** Working data follows **

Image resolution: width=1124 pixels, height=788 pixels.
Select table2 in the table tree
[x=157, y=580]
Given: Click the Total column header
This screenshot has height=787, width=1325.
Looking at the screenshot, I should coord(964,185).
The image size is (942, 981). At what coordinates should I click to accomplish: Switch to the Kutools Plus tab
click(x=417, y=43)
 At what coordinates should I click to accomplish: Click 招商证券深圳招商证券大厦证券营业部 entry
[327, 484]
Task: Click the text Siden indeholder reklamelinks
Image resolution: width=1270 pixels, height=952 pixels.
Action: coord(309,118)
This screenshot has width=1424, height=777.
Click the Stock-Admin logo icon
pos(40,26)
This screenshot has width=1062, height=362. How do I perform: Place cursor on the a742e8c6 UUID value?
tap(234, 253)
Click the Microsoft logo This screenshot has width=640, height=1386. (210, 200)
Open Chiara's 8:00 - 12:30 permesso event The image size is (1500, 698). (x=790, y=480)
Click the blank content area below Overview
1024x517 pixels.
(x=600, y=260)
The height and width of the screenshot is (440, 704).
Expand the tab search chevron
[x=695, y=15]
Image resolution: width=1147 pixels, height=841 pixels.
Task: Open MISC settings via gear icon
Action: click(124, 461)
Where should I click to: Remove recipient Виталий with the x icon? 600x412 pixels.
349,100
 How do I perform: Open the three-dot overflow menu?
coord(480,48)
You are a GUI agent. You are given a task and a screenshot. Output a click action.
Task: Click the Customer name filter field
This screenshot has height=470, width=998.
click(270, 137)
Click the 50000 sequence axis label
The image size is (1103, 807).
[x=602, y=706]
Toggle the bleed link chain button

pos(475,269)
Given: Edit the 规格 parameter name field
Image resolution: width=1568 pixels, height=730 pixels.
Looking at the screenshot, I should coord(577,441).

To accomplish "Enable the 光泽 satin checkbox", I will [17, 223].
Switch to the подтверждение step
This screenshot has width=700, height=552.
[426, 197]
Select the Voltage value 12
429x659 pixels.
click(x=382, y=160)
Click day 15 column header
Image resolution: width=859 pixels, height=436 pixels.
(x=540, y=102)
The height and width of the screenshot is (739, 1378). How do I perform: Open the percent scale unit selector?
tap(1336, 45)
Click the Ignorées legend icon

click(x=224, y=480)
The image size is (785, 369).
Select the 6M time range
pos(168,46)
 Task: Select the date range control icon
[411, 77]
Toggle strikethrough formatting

** End of Working data **

**Task description**
Whatever appears in the listing should be copied exactly and completely.

**Answer for the task**
Image resolution: width=1124 pixels, height=788 pixels.
Select table2 in the table tree
[x=157, y=580]
Given: Click the Total column header
This screenshot has height=787, width=1325.
Looking at the screenshot, I should coord(964,185).
The image size is (942, 981). At what coordinates should I click to accomplish: Switch to the Kutools Plus tab
click(x=417, y=43)
 At what coordinates should I click to accomplish: Click 招商证券深圳招商证券大厦证券营业部 entry
[327, 484]
Task: Click the text Siden indeholder reklamelinks
Image resolution: width=1270 pixels, height=952 pixels.
Action: coord(309,118)
This screenshot has width=1424, height=777.
Click the Stock-Admin logo icon
pos(40,26)
This screenshot has width=1062, height=362. How do I perform: Place cursor on the a742e8c6 UUID value?
tap(234, 253)
Click the Microsoft logo This screenshot has width=640, height=1386. (210, 200)
Open Chiara's 8:00 - 12:30 permesso event The image size is (1500, 698). (x=790, y=480)
Click the blank content area below Overview
1024x517 pixels.
(x=600, y=260)
The height and width of the screenshot is (440, 704).
Expand the tab search chevron
[x=695, y=15]
Image resolution: width=1147 pixels, height=841 pixels.
Task: Open MISC settings via gear icon
Action: click(124, 461)
Where should I click to: Remove recipient Виталий with the x icon? 600x412 pixels.
349,100
 How do I perform: Open the three-dot overflow menu?
coord(480,48)
You are a GUI agent. You are given a task and a screenshot. Output a click action.
Task: Click the Customer name filter field
This screenshot has height=470, width=998.
click(270, 137)
Click the 50000 sequence axis label
The image size is (1103, 807).
[x=602, y=706]
Toggle the bleed link chain button

pos(475,269)
Given: Edit the 规格 parameter name field
Image resolution: width=1568 pixels, height=730 pixels.
Looking at the screenshot, I should coord(577,441).

To accomplish "Enable the 光泽 satin checkbox", I will [17, 223].
Switch to the подтверждение step
This screenshot has width=700, height=552.
[426, 197]
Select the Voltage value 12
429x659 pixels.
click(x=382, y=160)
Click day 15 column header
Image resolution: width=859 pixels, height=436 pixels.
(x=540, y=102)
The height and width of the screenshot is (739, 1378). How do I perform: Open the percent scale unit selector?
tap(1336, 45)
Click the Ignorées legend icon

click(x=224, y=480)
The image size is (785, 369).
Select the 6M time range
pos(168,46)
 Task: Select the date range control icon
[411, 77]
Toggle strikethrough formatting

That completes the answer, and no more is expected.